By Paul Somboonyanon and Matt Lemke, Burns & McDonnell
Despite these successes and the promise of many more, the utility industry has seen little coordination thus far between the electrical designers who rely on model-based design and the other engineering disciplines that play significant roles in substation design.
The question is, why? The most obvious answer is that current model-based design applications are focused on a substation’s physical design and layout. They are not yet equipped to address the engineering analyses associated with civil and structural engineering.
Complicating matters is the fact that there is no common design software used for structural and civil engineering design. Site grading, structural design and foundation design each are completed using a different design application and process. Current limitations in model-based design software make it unfeasible to accommodate all the various applications used during the design process.
Many utilities’ in-house engineering design tools, including engineering math software and spreadsheets, also are not currently supported by model-based design applications. Civil and structural engineers, in short, speak a language that model-based design programs do not yet understand. The resulting gap is a weight on project success.
Consider the process for designing steel support structures for substation equipment. After completing their designs, electrical engineers typically provide equipment specifications and other data to the structural engineers who complete the structure and foundation design. The structural engineers use this data to calculate the structural loads that the supports must be able to carry. Next, they design the steel support structures and all their connections, followed by the foundation design. Finally, they prepare construction drawings.

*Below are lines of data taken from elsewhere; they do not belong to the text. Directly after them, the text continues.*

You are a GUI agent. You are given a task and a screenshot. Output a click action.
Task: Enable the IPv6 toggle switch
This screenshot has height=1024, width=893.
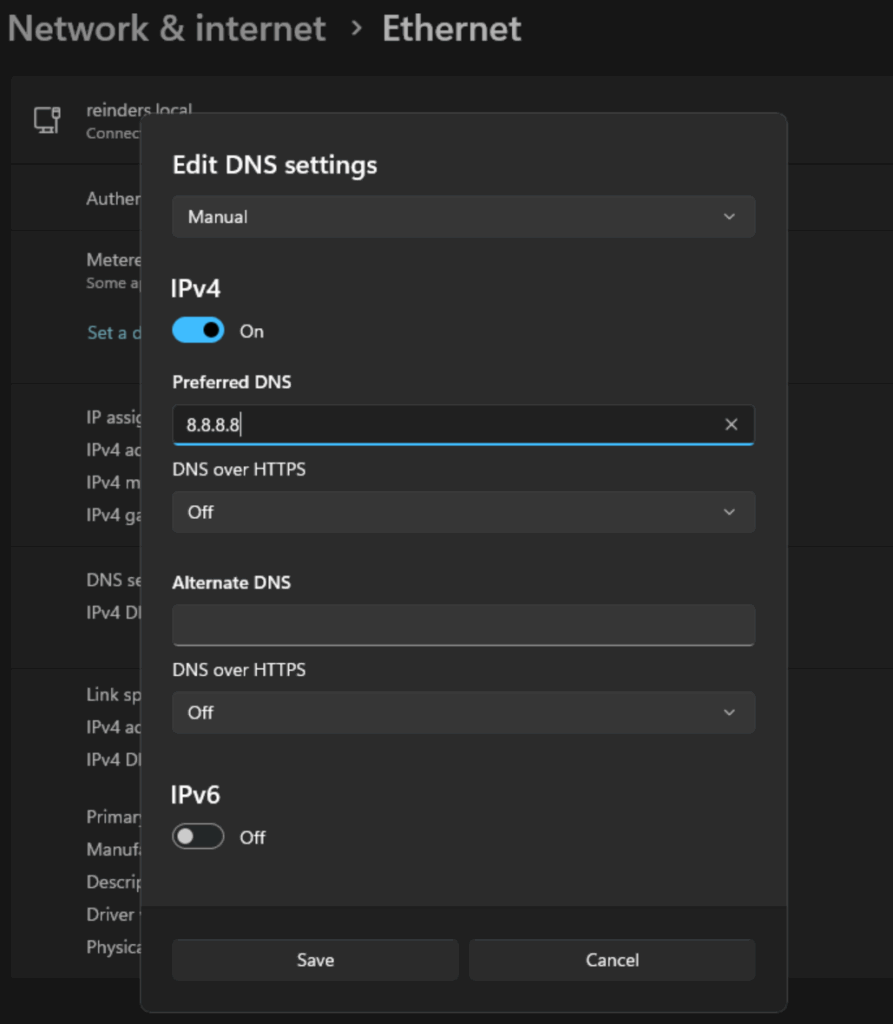198,837
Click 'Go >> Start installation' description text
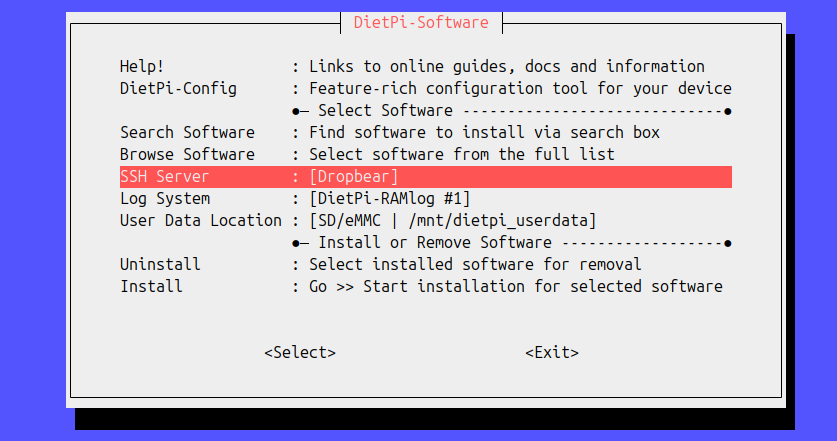Image resolution: width=837 pixels, height=441 pixels. [515, 287]
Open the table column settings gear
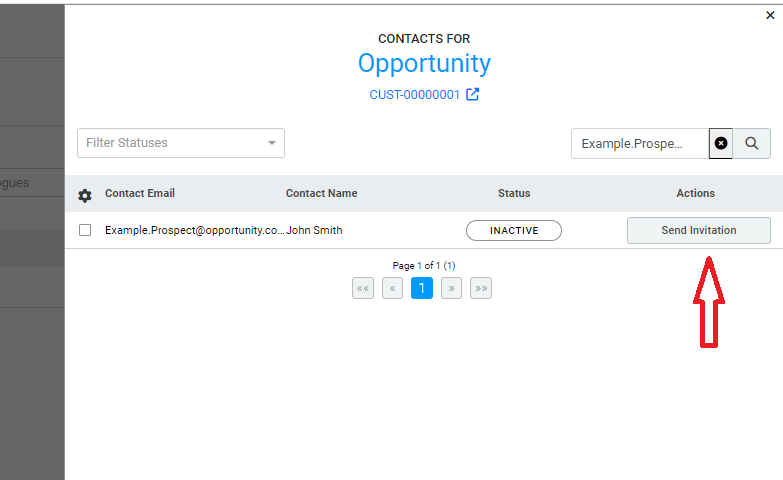The width and height of the screenshot is (783, 480). pyautogui.click(x=85, y=195)
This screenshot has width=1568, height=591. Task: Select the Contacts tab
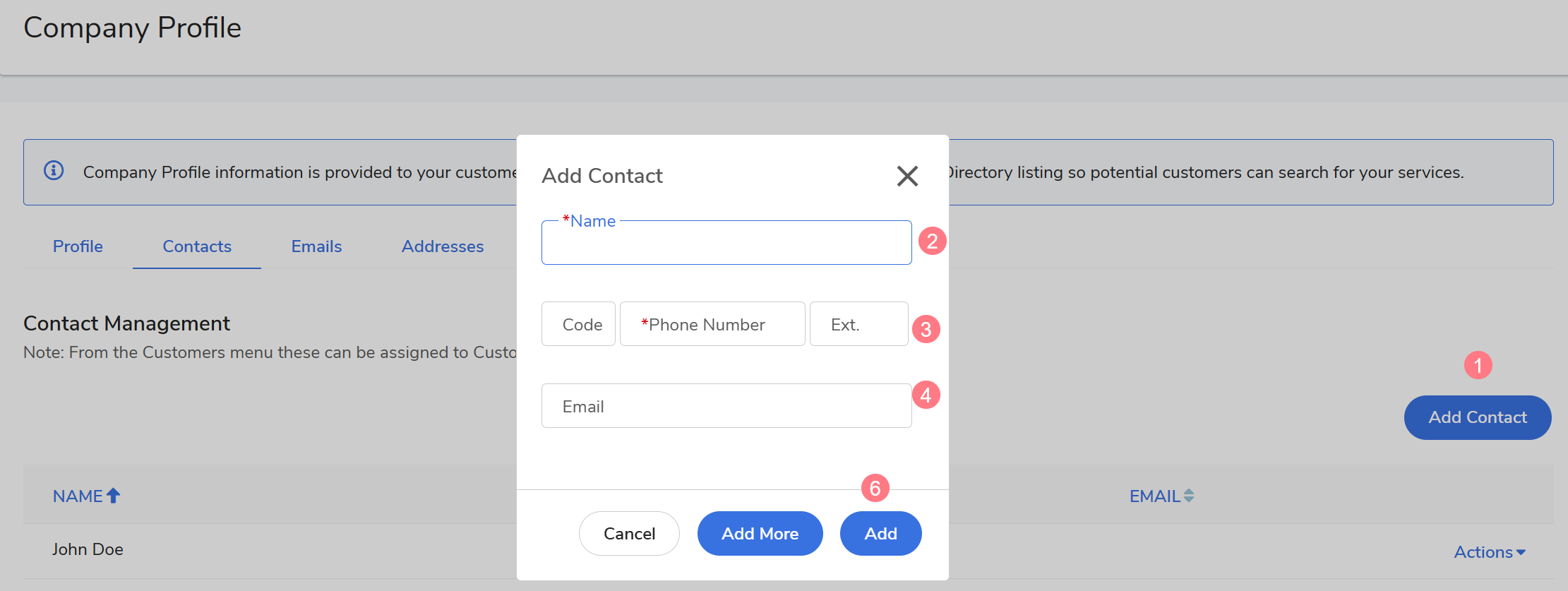197,246
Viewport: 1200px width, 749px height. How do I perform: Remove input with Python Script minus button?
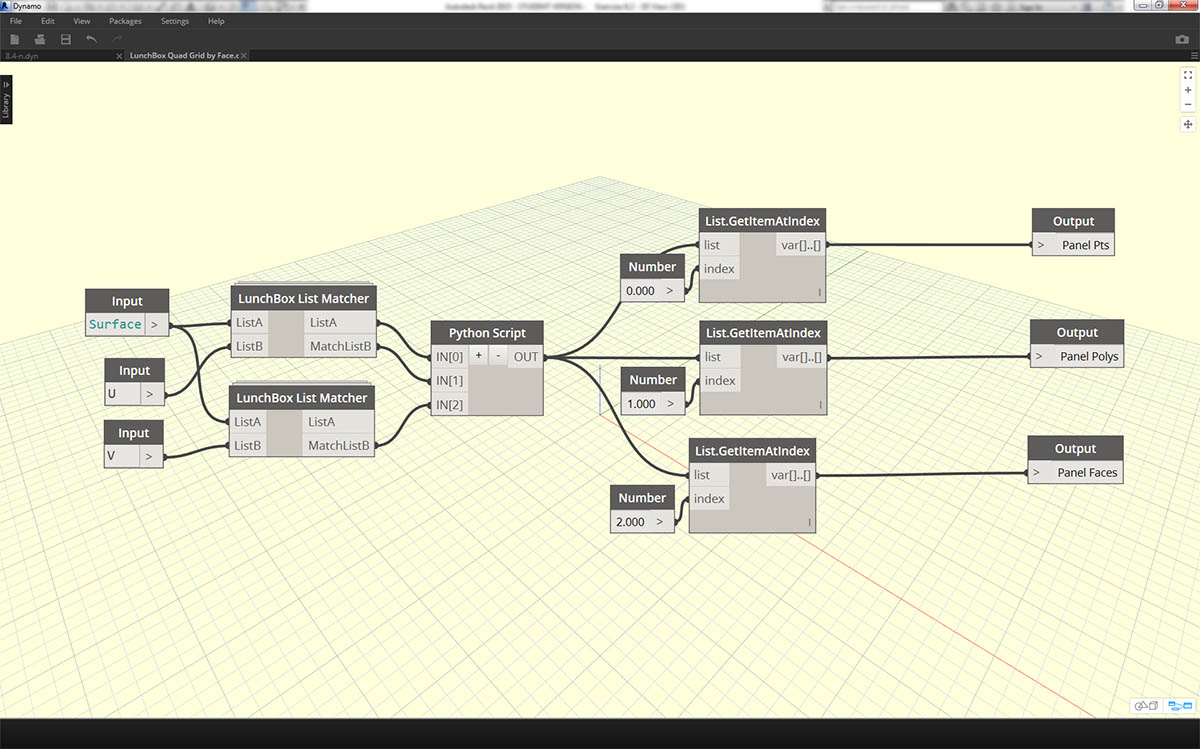[497, 356]
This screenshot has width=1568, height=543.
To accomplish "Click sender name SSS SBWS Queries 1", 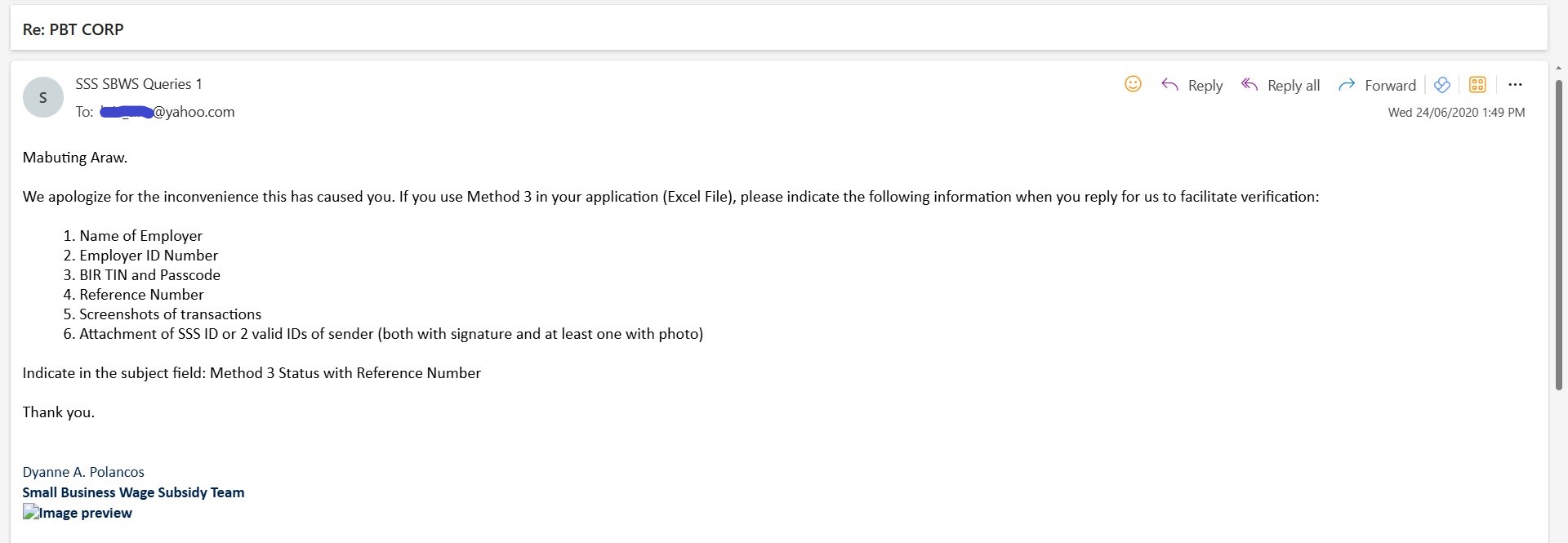I will [139, 84].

Existing model-based design applications are only able to support that final step: construction drawing preparation. Any contributions these engineers make to a 3D substation model to reflect structural engineering analyses must be performed manually. If the manufacturer later reports that the equipment is heavier or larger than originally specified, the structure, foundation and connections must be redesigned. New specifications must be relayed to the structural engineers, the design processes repeated and the model updated accordingly. The manual iterations needed to integrate design changes in a project, from start to finish, are both time-consuming and error-prone.
The good news is that more efficient connections between physical design processes and structural analysis are possible. However, model-based design programs require more high-quality data points and tools to translate the data into a language these programs understand.
Solutions that allow the digital movement of data will not only allow structural analysis to be automatically updated in the physical layout, but also have the potential to reduce errors and costs.
Thinking differently about data
Although current model-based design software cannot support the civil and structural applications used in substation design, it can process data from these applications once it is digitally formatted in a way it can understand.
Some utilities already use building information modeling (BIM) software that contains tools they can use to restructure and digitize data-intensive engineering analysis so it can be connected to model-based design. Autodesk Revit with available plug-ins for RISA-3D, Autodesk Robot Analysis, SAP2000 or ETABS software suites is just one example.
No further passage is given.